Keywords: Tolerance Intervals, Method Comparison Studies, Agreement, Errors-in-Variables Regression, Bivariate Least Square
Webpages:
https://CRAN.R-project.org/package=BivRegBLS The need of laboratories to quickly assess the quality of samples leads to the development of new measurement methods. These methods should lead to results comparable with those obtained by a standard method.
Two main methodologies are presented in the literature. The first one is the Bland-Altman approach with its agreement intervals (AIs) in a (M=(X+Y)/2,D=Y-X) space, where two methods (X and Y) are interchangeable if their differences are not clinically significant. The second approach is based on errors-in-variables regression in a classical (X,Y) plot, whereby two methods are considered equivalent when providing similar measures notwithstanding the random measurement errors. These methodologies can be used in many other domains than clinical.

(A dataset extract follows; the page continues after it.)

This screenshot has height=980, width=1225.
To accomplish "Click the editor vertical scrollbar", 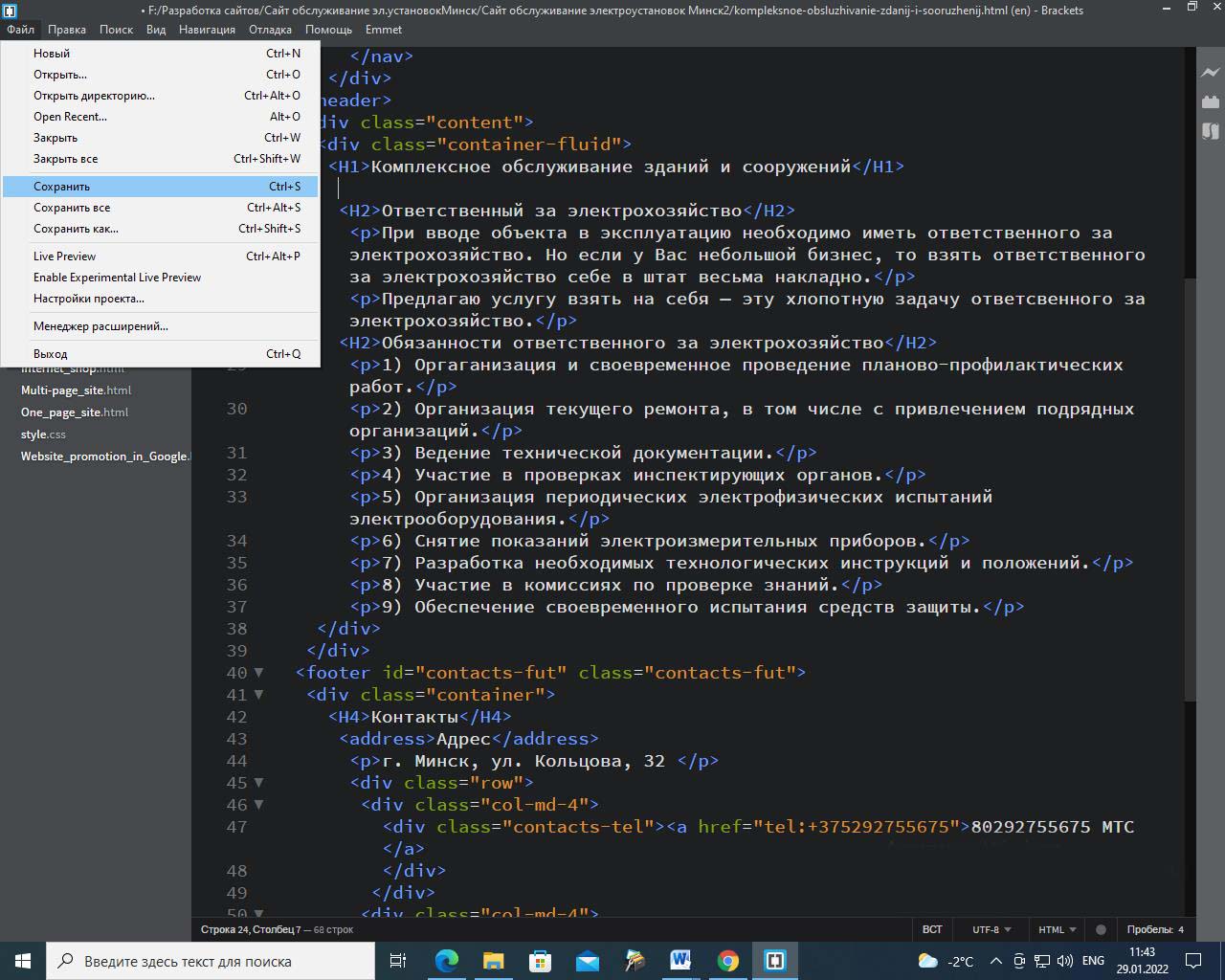I will (1190, 488).
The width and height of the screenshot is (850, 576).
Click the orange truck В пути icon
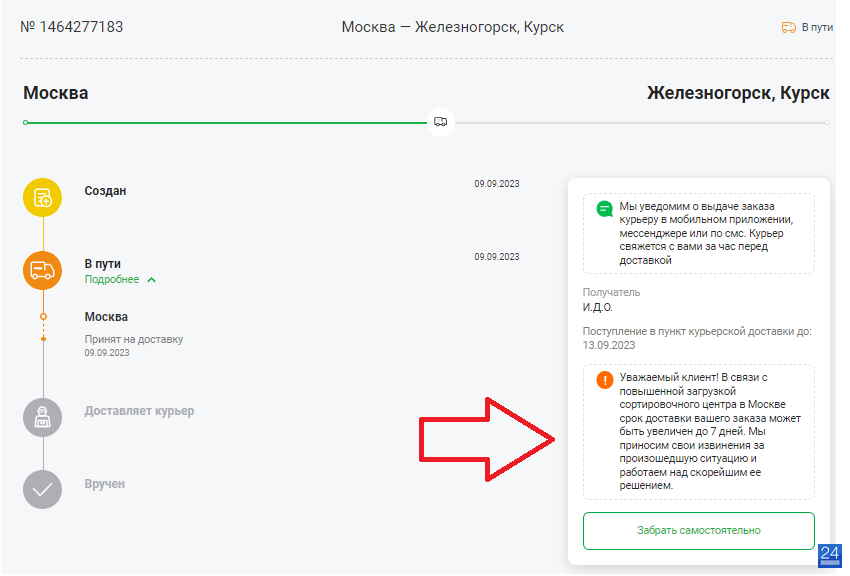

During this talk, novel tolerance intervals (TIs) (based on unreplicated or replicated designs) will be shown to be better than AIs as TIs are easier to calculate, easier to interpret, and are robust to outliers. Furthermore, it has been shown recently that the errors are correlated in the Bland-Altman plot. The coverage probabilities collapse drastically and the biases soar when this correlation is ignored. A novel consistent regression, CBLS (Correlated Bivariate Least Square), is then introduced. Novel predictive intervals in the (X,Y) plot and in the (M,D) plot are also presented with excellent coverage probabilities.
Guidelines for practitioners will be discussed and illustrated with the new and promising
R package
BivRegBLS. It will be explained how to model and plot the data in the (X,Y) space with the BLS regression (Bivariate Least Square) or in the (M,D) space with the CBLS regression by using
BivRegBLS. The main functions will be explored with an emphasis on the output and how to plot the results.
References BG Francq, B Govaerts (2016). How to regress and predict in a Bland-Altman plot? Review and contribution based on tolerance intervals and correlated-errors-in-variables models. Statistics in Medicine, 35:2328-2358.